**Task objective:** If a line of the records contains the string "Open", copy it out.

**Material for this exercise:**
+---+

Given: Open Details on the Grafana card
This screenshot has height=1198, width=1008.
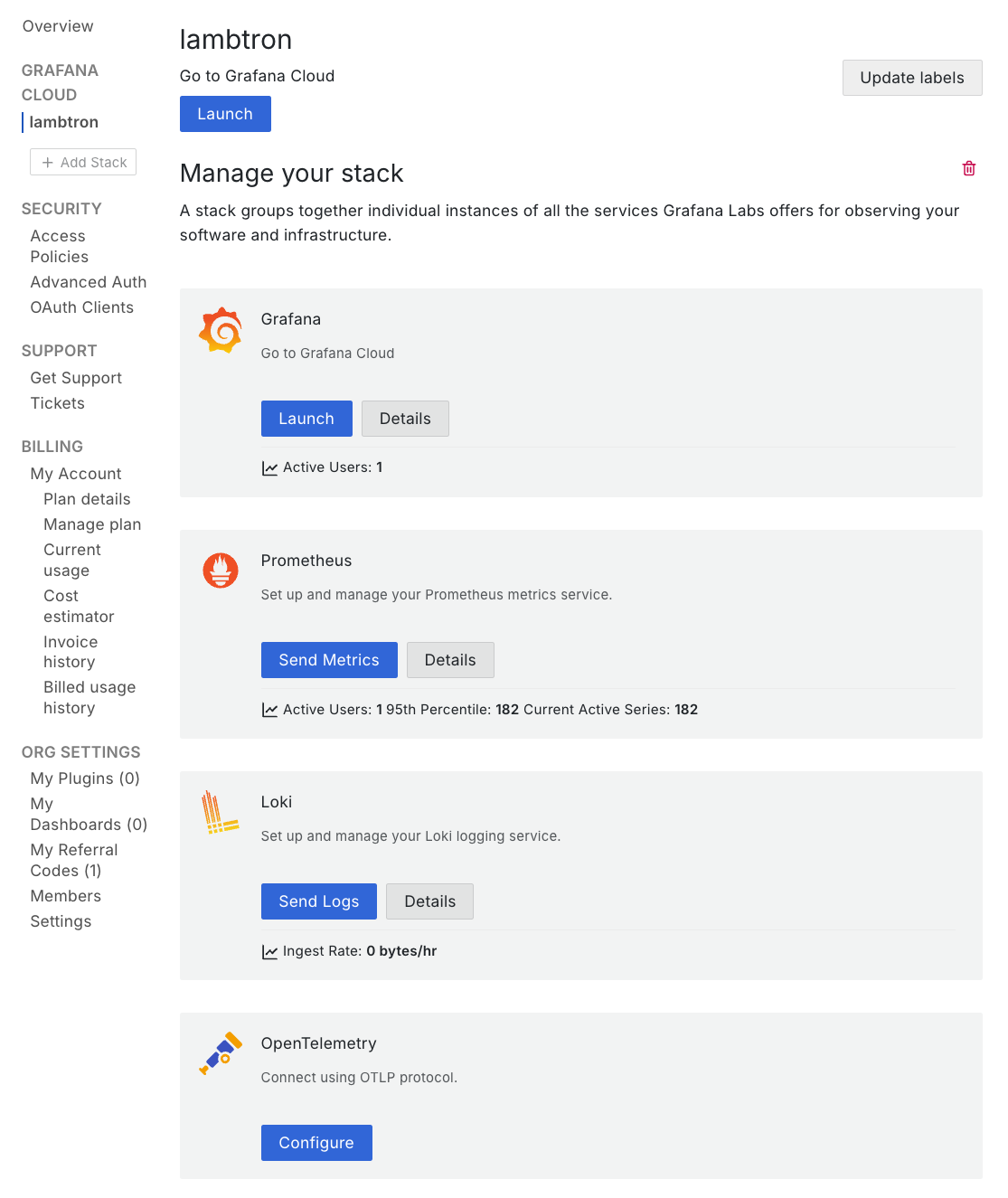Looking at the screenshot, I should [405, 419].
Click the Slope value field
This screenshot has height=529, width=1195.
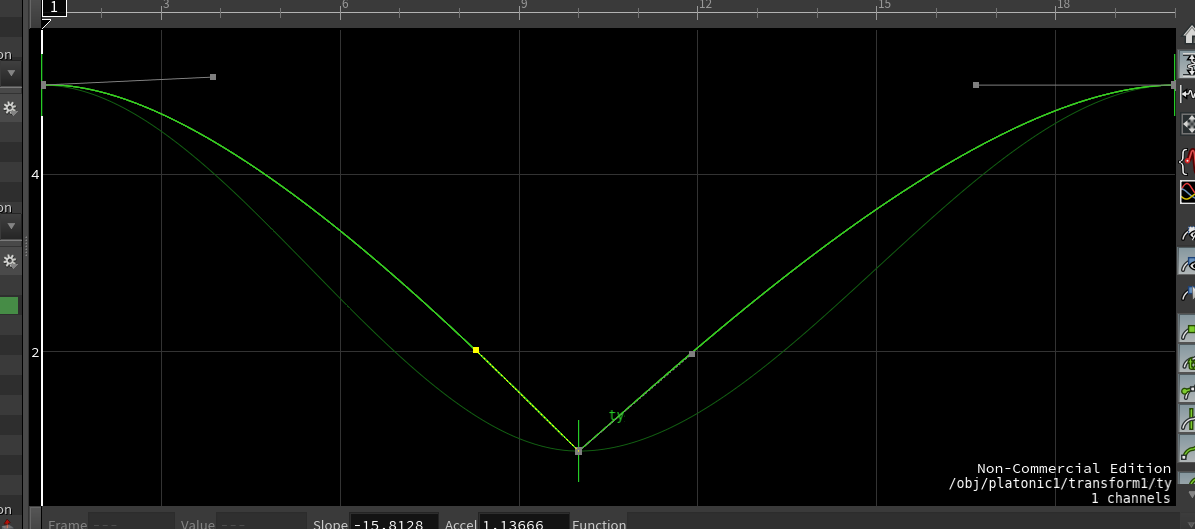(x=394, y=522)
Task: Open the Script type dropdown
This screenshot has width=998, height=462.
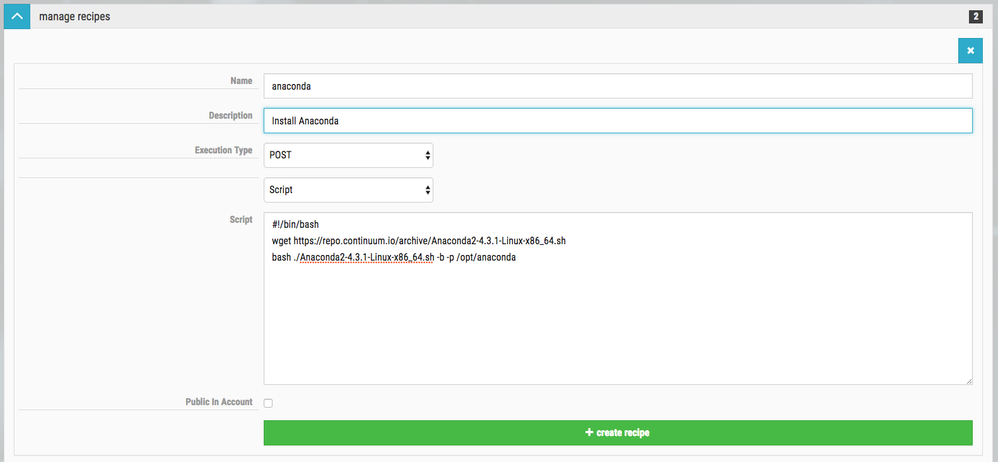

+---+

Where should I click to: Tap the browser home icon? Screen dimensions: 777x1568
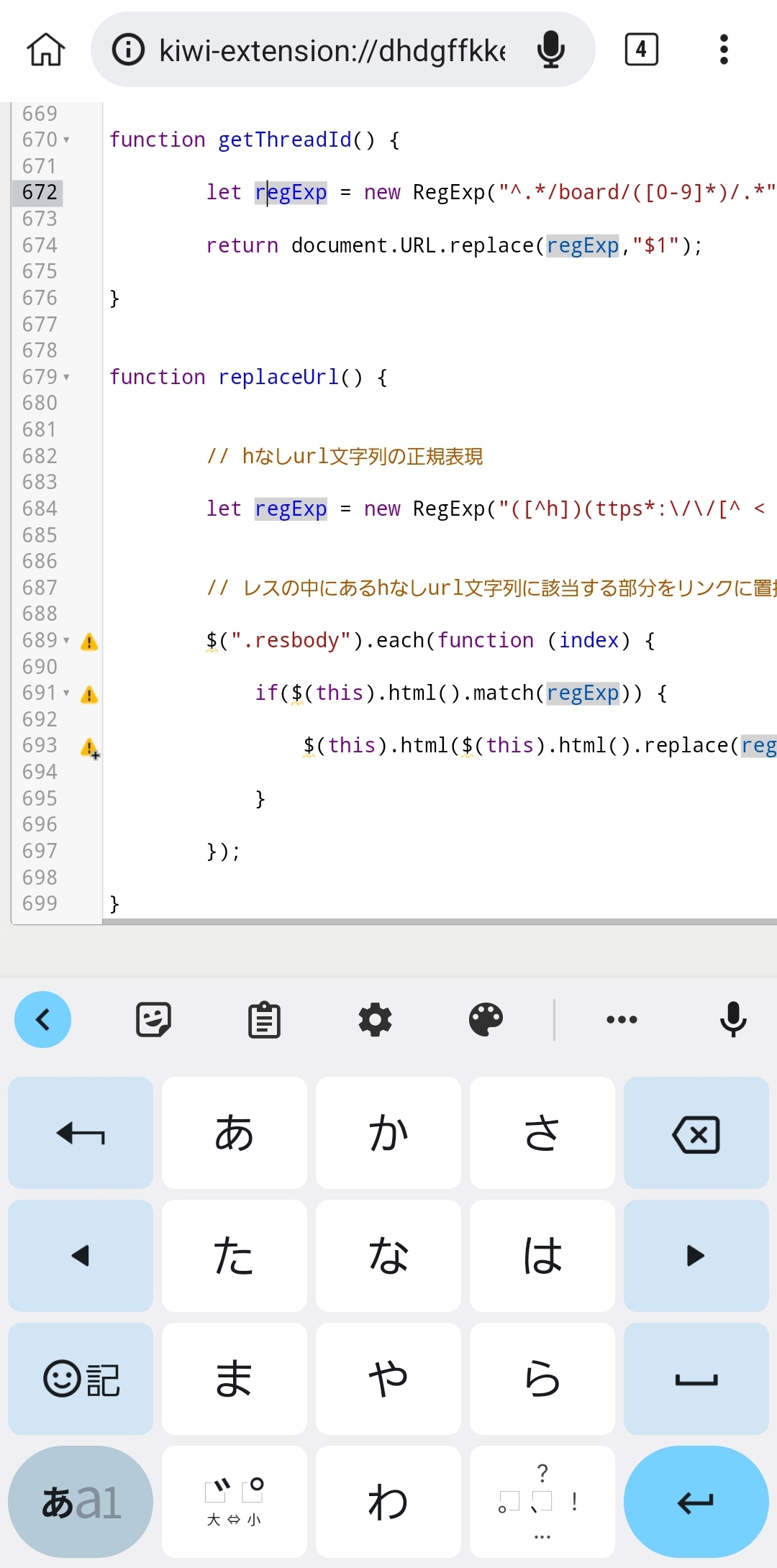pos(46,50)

+---+

**Task solution:**
Given: Open Details on the Grafana card
Task: Open the Script type dropdown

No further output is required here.